In 2017, Clifford began working within HN Sports agency, and in 2019 moved over to Blue Sky Sports football agency. Clifford has worked with Blue Sky Sports since its inception, in the role of elite performance coach.

== Integer Football ==
In 2015, Clifford started his latest venture with the creation of Integer Football - a one-to-one training programme.

In September 2024, Simon and Integer Football featured in a Sky Sports documentary on Archie Gray; Simon was interviewed regarding his work with Archie, and Gray's development.

Recent notable successes for Integer Football graduates include: Archie Gray becoming the youngest Leeds United player to reach 50 appearances, Ryan Edmondson winning the A-League in his debut season in Australia and Kian Spence being named Barrow's Young Player of the Season.

== Notable graduates ==
Notable players that have graduated from Simon Clifford's BSS system and syllabus include Micah Richards (ex-Manchester City and England defender), John Farnworth (British Football Freestyler), Ryan Edmondson (Central Coast Mariners), Stanley Mills (Oxford United) Ryan Fraser (Southampton and Scotland), Renny Smith (Oxford City), Harry Leonard (Blackburn Rovers FC), Robbie Gotts (Barrow AFC), Charlie Webster (Burton Albion), Liam Kitching (Coventry City), Oli McBurnie (Las Palmas) and Archie Gray (Tottenham Hotspur).

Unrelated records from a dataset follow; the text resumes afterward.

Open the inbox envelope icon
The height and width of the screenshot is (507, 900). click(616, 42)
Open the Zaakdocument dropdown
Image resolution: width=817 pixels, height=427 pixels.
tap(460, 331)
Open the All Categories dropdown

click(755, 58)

Notable coaches have also graduated from Simon Clifford's system, including: John Herdman (Toronto FC), Michael Beale (Former assistant coach at Al-Ettifaq) and Beverly Priestman (Former manager of Canada Women's National Team),

== Work in TV, film and media ==
Clifford has been involved in a number of TV and film productions, working with directors and actors in various roles. He worked as Technical Coach for the two lead actresses of Bend It Like Beckham, Keira Knightley and Parminder Nagra. Clifford also performed the same role in the film There's Only One Jimmy Grimble with Robert Carlyle and Ray Winstone, as well as more recently on Kicking and Screaming with Will Ferrell. He choreographed, coached and advised on the film The Damned United, starring Michael Sheen.

More recently, Clifford was choreographer and coach for Julian Fellowes' Netflix series The English Game.

Clifford has also worked on his own TV documentaries, DVDs and books, individually and in collaboration with others. Such work includes Learn to Play the Brazilian Way, Soccer Superskills With Jay-Jay Okocha, Michael Owen's Soccer Skills, Soccer Super Skills, A Whole New Ball Game (BBC) and Boys To Brazil (BBC).

== Other work ==
In May 2011, Clifford was made an official Yorkshire Patron for his work promoting the region around the world.